Shengwang Du is the Scifres Family Professor of Electrical and Computer Engineering, and also a Professor of Physics and Astronomy, at Purdue University. Prior to Purdue, he held the Francis S. and Maurine G. Johnson Chair Professorship at the University of Texas at Dallas (2021-2024). Du had been at the Hong Kong University of Science and Technology from 2008-2020, where he was promoted from assistant professor to associate professor to full professor. His research focuses on quantum optics and its applications in quantum networking, quantum computing, quantum sensing, optical neural networks for AI and optical microscopy. Du’s work in optical microscopy led to the establishment of Light Innovation Technology USA, a startup for commercializing cutting-edge optical microscopies and bioimaging techniques. He holds several positions within the scientific field, including serving as an Associate Editor for Optics Express. He is a Fellow of Optica, a Fellow of the American Physical Society, an Alumni Member of the Hong Kong Young Academy of Sciences, and a Senior Member of the National Academy of Inventors.

He is noted for having led a team that performed an experiment showing individual photons cannot travel faster than the speed of light (c) in vacuum, thus apparently removing one approach to time travel.

Du claims in a peer reviewed journal to have observed single photons' precursors, saying that they travel no faster than c in a vacuum.
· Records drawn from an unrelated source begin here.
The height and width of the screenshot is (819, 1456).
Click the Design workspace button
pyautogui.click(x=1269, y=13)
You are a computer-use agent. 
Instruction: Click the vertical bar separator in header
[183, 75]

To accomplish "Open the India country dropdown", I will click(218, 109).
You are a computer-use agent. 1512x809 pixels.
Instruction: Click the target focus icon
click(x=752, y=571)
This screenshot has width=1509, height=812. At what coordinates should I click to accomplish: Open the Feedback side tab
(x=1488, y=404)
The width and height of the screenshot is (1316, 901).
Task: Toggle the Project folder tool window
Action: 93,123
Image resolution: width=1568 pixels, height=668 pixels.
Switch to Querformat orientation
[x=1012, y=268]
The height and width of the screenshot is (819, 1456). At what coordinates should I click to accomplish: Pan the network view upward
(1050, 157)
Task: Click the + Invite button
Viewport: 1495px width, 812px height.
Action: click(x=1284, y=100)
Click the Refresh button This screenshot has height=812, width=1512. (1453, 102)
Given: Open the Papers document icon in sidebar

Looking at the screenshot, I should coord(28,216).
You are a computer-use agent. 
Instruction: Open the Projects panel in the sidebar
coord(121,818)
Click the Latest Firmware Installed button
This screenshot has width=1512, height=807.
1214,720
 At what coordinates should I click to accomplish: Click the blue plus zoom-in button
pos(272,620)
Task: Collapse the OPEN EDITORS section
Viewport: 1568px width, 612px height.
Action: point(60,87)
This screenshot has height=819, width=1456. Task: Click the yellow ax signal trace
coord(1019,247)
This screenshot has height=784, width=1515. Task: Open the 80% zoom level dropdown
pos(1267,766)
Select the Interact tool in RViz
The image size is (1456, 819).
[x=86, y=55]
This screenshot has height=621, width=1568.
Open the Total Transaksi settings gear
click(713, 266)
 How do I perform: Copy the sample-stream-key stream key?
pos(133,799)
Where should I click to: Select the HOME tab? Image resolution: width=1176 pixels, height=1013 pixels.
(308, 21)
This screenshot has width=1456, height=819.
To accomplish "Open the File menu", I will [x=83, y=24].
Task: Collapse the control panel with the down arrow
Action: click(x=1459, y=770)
His experiment involved slow light as well as passing light through a vacuum. He generated two single photons, passing one through rubidium atoms that had been cooled with a laser (thus slowing the light) and passing one through a vacuum. Both times, apparently, the precursors preceded the photons' main bodies, and the precursor traveled at c in a vacuum. According to Du, this implies that there is no possibility of light traveling faster than c (and, thus, violating causality). Some members of the media took this as an indication of proof that time travel to the past using superluminal speeds was impossible.